After coving a press conference for the announcement of a new commercial and shopping project in an area full of abandoned warehouses and some small shops, journalist Lisa Jamison has a shock. Getting into her car, she finds a man lying on her back seat. He is skeletal and seems on his last legs. A car slowly crawls by her, obviously looking for the man. Lisa decides to help him and drives him away.
When he can talk the man, Saul, has a horrific story to tell. He was snatched off the street twelve years ago as a young man. Along with twenty other people in the same situation, he has been a slave for those years, forced to work sewing goods in a fetid basement. The slaves are given very little food and beatings are frequent and the hours are long. One man had escaped a few years before and gotten to the police. He was turned over to the same people who had enslaved him who convinced the police the man was an escaped mental patient. His consequence was death.
Lisa is appalled and determined to expose this group. She hides Saul away with a friend and a doctor she had dated for a while works on Saul's recovery. But it is soon clear that Lisa is being followed after an attempt on her life. Telling her editor, he gives her a partner and hides her away in safe locations at night. Can Lisa and her partner find the slave warehouse before it is moved?

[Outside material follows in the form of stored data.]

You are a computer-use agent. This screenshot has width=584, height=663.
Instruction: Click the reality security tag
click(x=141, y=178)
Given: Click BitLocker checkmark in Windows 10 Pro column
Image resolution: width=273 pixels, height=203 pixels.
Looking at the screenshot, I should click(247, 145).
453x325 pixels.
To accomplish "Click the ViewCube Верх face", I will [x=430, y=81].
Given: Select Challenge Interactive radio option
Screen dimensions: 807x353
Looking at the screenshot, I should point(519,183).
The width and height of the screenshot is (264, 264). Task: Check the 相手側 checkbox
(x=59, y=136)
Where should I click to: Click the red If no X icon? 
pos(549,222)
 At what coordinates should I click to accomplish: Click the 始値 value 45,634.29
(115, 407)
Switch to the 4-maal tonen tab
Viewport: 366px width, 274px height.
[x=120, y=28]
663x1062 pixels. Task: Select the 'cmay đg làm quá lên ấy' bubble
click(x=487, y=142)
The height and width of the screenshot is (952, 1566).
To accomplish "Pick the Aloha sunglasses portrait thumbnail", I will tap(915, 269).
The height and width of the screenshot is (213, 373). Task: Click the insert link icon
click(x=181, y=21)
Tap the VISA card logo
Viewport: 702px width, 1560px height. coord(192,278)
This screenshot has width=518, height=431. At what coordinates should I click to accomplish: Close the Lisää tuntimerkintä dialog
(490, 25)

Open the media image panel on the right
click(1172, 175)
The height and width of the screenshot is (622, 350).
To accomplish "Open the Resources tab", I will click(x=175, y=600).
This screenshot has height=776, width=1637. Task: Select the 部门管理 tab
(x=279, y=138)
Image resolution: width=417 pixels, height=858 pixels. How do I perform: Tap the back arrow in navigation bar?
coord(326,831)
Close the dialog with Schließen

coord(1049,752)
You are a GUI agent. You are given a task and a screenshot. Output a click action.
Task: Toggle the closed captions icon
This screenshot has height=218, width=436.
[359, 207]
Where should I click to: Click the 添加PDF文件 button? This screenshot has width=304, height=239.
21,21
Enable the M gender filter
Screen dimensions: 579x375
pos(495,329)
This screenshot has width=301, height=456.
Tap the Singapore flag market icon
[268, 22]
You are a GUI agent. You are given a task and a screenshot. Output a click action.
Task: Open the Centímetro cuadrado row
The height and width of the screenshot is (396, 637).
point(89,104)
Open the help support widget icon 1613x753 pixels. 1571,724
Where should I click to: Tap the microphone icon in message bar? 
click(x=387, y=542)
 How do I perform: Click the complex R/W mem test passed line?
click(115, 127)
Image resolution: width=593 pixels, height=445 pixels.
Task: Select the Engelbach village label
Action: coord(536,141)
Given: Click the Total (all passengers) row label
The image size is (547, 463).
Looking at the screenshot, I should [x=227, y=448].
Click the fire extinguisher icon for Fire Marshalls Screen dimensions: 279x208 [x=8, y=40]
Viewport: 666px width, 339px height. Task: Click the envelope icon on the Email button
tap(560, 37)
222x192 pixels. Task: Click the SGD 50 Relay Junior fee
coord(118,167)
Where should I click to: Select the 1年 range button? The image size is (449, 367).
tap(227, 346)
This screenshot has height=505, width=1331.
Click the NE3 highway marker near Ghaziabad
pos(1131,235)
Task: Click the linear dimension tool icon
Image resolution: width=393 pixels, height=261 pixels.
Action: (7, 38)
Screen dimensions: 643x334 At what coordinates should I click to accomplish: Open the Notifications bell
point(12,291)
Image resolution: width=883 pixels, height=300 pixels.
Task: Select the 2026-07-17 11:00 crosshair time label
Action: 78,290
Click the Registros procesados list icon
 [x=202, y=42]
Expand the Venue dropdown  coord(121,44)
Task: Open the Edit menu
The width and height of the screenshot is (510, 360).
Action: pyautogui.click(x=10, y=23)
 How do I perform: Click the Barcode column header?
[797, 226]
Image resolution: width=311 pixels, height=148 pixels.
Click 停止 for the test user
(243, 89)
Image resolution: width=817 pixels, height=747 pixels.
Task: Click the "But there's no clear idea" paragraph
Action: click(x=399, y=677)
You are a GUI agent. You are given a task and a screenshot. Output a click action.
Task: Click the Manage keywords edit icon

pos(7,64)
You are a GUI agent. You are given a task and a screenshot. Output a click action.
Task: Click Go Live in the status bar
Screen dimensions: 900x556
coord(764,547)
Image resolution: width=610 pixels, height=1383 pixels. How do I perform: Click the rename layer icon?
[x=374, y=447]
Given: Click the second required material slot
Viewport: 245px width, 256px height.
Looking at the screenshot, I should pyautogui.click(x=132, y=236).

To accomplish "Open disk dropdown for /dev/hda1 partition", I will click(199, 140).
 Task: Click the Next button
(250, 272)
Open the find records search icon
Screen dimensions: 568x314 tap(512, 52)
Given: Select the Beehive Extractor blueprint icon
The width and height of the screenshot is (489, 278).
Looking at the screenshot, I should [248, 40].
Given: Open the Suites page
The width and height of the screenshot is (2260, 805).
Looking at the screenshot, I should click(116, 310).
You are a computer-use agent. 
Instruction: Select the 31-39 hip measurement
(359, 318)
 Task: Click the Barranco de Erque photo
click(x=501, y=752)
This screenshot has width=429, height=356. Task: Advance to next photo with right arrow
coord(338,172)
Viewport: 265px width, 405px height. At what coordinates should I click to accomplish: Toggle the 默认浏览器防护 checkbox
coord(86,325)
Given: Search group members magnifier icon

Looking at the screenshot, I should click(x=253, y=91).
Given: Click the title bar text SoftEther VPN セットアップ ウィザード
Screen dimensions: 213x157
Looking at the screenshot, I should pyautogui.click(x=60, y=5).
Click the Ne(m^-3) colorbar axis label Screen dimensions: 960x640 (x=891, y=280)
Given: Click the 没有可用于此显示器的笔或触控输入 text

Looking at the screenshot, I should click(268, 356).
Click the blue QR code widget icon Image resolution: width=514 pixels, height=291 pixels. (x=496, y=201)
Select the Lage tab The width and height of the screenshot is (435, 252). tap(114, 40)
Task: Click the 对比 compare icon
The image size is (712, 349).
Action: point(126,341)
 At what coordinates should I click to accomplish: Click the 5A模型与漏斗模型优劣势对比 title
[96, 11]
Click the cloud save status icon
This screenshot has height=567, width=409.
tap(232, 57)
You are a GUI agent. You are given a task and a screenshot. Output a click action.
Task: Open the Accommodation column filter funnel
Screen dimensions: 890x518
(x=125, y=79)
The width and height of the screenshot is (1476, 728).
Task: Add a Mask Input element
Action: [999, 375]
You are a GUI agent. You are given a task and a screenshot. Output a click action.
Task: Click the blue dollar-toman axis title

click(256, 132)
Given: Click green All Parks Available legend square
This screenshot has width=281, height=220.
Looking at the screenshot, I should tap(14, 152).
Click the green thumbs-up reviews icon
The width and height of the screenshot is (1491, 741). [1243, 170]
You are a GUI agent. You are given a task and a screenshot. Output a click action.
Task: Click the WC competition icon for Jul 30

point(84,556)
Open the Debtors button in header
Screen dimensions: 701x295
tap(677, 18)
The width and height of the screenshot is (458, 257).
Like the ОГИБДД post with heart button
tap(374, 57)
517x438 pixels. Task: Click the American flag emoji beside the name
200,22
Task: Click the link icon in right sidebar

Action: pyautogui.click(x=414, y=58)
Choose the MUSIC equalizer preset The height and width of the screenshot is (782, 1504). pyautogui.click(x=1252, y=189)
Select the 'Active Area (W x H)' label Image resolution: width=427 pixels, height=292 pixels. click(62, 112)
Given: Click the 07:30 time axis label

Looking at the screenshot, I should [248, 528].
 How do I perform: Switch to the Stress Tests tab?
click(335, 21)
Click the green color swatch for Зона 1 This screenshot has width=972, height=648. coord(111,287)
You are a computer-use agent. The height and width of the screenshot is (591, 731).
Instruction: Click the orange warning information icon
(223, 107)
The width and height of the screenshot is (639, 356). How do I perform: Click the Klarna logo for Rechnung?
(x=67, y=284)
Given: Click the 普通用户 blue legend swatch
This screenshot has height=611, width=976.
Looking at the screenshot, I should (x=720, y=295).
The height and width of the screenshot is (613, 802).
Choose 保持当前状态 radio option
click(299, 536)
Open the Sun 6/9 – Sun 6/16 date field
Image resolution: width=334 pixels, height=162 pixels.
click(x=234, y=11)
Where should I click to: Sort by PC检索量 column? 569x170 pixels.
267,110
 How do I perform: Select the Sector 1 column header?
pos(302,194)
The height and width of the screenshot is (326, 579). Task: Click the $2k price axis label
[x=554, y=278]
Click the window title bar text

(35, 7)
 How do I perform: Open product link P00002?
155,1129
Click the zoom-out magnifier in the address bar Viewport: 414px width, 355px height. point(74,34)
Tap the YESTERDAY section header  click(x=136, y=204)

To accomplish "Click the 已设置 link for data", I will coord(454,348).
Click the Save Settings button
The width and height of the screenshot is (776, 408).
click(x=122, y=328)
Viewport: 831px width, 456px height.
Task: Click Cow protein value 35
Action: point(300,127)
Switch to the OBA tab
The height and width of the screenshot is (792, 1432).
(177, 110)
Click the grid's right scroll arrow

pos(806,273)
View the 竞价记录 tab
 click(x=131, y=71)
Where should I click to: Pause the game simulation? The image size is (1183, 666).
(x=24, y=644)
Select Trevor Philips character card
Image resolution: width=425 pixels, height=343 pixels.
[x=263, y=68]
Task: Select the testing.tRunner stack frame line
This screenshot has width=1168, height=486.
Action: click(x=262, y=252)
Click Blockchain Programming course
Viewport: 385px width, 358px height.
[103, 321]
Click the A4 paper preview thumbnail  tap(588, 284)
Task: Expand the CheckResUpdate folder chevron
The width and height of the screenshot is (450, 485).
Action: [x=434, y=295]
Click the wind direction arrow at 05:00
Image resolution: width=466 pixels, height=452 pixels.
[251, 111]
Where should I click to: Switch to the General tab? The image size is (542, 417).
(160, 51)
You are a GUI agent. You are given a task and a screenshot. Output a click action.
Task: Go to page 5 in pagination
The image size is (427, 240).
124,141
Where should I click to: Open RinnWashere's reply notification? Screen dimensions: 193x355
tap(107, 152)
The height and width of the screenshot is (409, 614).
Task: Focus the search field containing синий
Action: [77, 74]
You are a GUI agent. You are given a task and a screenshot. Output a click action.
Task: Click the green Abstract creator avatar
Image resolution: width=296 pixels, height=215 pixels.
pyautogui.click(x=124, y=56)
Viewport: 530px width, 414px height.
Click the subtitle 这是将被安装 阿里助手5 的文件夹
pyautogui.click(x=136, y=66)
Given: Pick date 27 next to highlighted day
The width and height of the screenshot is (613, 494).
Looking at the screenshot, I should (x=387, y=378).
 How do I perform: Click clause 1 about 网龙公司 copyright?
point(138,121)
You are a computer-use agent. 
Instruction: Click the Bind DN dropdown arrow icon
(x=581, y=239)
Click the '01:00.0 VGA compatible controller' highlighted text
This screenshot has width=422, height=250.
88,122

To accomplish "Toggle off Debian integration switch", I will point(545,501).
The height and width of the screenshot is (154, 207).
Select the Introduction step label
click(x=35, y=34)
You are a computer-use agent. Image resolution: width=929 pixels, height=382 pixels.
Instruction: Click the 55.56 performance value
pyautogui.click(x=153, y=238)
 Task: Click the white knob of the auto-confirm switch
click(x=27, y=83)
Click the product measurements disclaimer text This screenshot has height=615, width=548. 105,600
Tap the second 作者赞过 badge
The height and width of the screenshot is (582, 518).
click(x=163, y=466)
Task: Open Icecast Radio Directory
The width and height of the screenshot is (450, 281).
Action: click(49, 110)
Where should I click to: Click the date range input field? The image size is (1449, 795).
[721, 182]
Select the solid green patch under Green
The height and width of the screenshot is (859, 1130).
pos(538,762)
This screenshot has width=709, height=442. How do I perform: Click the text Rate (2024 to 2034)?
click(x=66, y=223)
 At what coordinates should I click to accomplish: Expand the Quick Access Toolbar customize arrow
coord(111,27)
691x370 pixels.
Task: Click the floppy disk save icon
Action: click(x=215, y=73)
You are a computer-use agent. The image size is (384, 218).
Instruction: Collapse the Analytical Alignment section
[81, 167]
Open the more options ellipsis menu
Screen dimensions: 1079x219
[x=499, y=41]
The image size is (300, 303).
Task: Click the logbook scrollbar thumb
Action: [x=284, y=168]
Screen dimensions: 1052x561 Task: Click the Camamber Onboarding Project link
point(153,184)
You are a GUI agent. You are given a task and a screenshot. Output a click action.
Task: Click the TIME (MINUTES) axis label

Lori Duffy Foster is a former crime reporter herself and her inside knowledge of how newspaper offices work is evident. In this novel, she exposes a growing problem that is not common knowledge, that there are still slaves in our country and worldwide. Many of women forced to work as prostitutes while others are slaves in factories or sold as household help to those willing to be part of this horrific trade. The reader will be caught up in Lisa's investigation and it's climatic finish. This book is recommended for mystery readers.